I am confident that if Errol Barrow had won the 1976 elections, that Barbados would have been a republic shortly after.  It was not just that he had the stimulus and precedent of his close friend Burnham and Williams.  Barrow had already shown his appetite for bold constitutional change.  In 1969 he had disestablished the Anglican Church.  In 1970 he created a Barbados Defence Force, replacing the ‘Regiment’, which had assumed subordinacy in the British army.  In 1970, he broke the link of the dollar to sterling, giving sovereignty over money to a Central Bank of Barbados. In 1974 he changed the constitution to impose parliamentary supremacy over both the judiciary and the civil service.  Barbados was already a de facto republic in 1976.  In reality, the only issue remaining pendant was the title of Head of State, and the means by which she or he assumed that office.

Barrow, with his experiences of race in the RAF and in London, had the greatest suspicion of Britain.  He believed that Britain had lent ‘moral and other support’ to the opposition Barbados Labour Party in the 1966 election. On 25 June 1971, in the lead up to the next general election, Barrow called a press conference at which he accused the United States and the United Kingdom of “meddling in the internal affairs of Barbados”, and warned that if evidence of further meddling arose he would “take steps to ask for the peaceful withdrawal of the citizens of the country in question”.  He believed in the mid-1970s, leading up to his defeat in the summer of 1976, that he was, like Manley, the victim of ‘destabilization’.  He may have been right, since he had joined Manley, Burnham and Williams in breaking the diplomatic boycott with Cuba in 1972, and had secretly offered Barbados as a refuelling station for Cuban troops going to fight South Africa and its proxies in Angola in 1975.

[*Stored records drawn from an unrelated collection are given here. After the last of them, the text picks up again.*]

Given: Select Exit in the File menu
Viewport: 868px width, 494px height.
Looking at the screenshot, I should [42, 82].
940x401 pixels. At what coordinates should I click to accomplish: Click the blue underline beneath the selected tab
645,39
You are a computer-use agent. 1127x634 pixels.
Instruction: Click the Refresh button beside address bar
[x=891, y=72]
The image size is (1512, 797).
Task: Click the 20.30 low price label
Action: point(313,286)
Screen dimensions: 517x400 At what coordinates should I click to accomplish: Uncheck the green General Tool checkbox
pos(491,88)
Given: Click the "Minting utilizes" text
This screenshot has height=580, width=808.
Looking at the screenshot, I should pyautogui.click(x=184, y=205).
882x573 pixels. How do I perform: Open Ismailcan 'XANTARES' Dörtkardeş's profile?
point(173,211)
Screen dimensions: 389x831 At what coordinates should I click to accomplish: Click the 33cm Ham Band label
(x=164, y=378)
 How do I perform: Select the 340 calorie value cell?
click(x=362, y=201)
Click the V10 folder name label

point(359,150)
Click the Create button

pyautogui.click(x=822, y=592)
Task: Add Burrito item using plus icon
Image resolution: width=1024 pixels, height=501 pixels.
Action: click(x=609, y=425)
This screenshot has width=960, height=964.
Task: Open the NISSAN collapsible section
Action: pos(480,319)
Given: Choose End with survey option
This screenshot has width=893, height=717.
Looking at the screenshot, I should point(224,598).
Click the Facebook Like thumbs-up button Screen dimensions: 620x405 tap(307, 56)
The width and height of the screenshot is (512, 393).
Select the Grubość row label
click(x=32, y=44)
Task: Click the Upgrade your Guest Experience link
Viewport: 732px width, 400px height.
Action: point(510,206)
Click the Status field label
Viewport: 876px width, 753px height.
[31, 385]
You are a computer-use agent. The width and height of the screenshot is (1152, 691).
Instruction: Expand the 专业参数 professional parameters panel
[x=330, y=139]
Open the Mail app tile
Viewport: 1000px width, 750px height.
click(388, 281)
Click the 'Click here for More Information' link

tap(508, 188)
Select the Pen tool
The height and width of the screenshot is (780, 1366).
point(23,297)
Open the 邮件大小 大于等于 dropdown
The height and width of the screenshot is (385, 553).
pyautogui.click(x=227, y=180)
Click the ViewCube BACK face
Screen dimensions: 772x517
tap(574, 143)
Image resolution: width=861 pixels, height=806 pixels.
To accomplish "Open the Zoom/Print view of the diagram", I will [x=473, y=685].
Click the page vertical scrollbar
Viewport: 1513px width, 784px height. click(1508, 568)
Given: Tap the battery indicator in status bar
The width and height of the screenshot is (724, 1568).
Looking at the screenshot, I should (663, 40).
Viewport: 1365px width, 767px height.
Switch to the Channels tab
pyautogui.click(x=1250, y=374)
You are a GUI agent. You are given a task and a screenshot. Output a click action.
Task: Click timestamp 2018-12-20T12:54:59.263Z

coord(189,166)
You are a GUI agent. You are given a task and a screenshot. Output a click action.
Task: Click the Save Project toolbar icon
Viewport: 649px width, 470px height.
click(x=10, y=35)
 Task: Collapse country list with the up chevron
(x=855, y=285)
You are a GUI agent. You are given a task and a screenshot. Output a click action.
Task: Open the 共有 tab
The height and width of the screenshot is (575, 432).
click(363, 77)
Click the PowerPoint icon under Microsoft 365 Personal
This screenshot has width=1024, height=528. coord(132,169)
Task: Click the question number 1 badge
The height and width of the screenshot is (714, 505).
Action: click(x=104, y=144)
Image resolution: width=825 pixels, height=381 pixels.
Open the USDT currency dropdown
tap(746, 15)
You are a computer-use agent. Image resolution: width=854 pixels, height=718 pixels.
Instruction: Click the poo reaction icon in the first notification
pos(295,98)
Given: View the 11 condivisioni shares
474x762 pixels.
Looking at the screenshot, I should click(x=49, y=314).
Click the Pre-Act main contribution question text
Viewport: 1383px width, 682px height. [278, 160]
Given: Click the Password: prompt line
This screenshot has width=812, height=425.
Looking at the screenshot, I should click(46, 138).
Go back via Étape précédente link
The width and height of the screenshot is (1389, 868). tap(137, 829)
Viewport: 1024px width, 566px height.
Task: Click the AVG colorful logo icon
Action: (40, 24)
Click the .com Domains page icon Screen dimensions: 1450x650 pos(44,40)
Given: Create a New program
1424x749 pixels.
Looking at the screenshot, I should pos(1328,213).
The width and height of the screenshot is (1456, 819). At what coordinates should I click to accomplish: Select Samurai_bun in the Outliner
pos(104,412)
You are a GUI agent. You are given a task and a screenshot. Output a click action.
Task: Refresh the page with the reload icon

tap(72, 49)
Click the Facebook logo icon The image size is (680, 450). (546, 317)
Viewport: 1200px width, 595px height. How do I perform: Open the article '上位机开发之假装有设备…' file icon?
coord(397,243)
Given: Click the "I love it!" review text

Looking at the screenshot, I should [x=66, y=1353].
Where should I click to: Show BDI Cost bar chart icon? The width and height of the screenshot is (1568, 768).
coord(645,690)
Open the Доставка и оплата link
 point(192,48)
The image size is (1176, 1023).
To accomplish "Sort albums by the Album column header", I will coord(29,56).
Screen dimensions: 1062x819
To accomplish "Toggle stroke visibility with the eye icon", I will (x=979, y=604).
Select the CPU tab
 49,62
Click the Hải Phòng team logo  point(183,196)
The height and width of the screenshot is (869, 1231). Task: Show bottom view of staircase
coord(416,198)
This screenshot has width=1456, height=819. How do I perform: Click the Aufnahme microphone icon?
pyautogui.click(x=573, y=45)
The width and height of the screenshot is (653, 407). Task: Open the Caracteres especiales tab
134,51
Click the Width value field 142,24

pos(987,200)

But the effects of the oil shock of the mid-1970s on the Barbados economy, and the natural swing of the pendulum after 15 years of Democratic Labour Party (DLP) power, led to the arrival of ‘Tom’ Adams and the Barbados Labour Party (BLP) to power.  In 1977, Adams took up the baton, ordering the Cox Commission to enquire into the future of Barbados’s constitution, although perhaps taking the precaution to stack it with conservative figures like Jack Dear and F.A. Hoyos.  It reported in March 1979, in the season of the Grenada Revolution, and with the influence of the precedents of Guyana and Trinidad, that for many younger people a change to republic seemed reasonable and even desirable, but older Barbadians were more fearful of the loss of the relationship to the Crown.  It concluded that at that moment, retention of the Queen of Barbados as head of state seemed prudent.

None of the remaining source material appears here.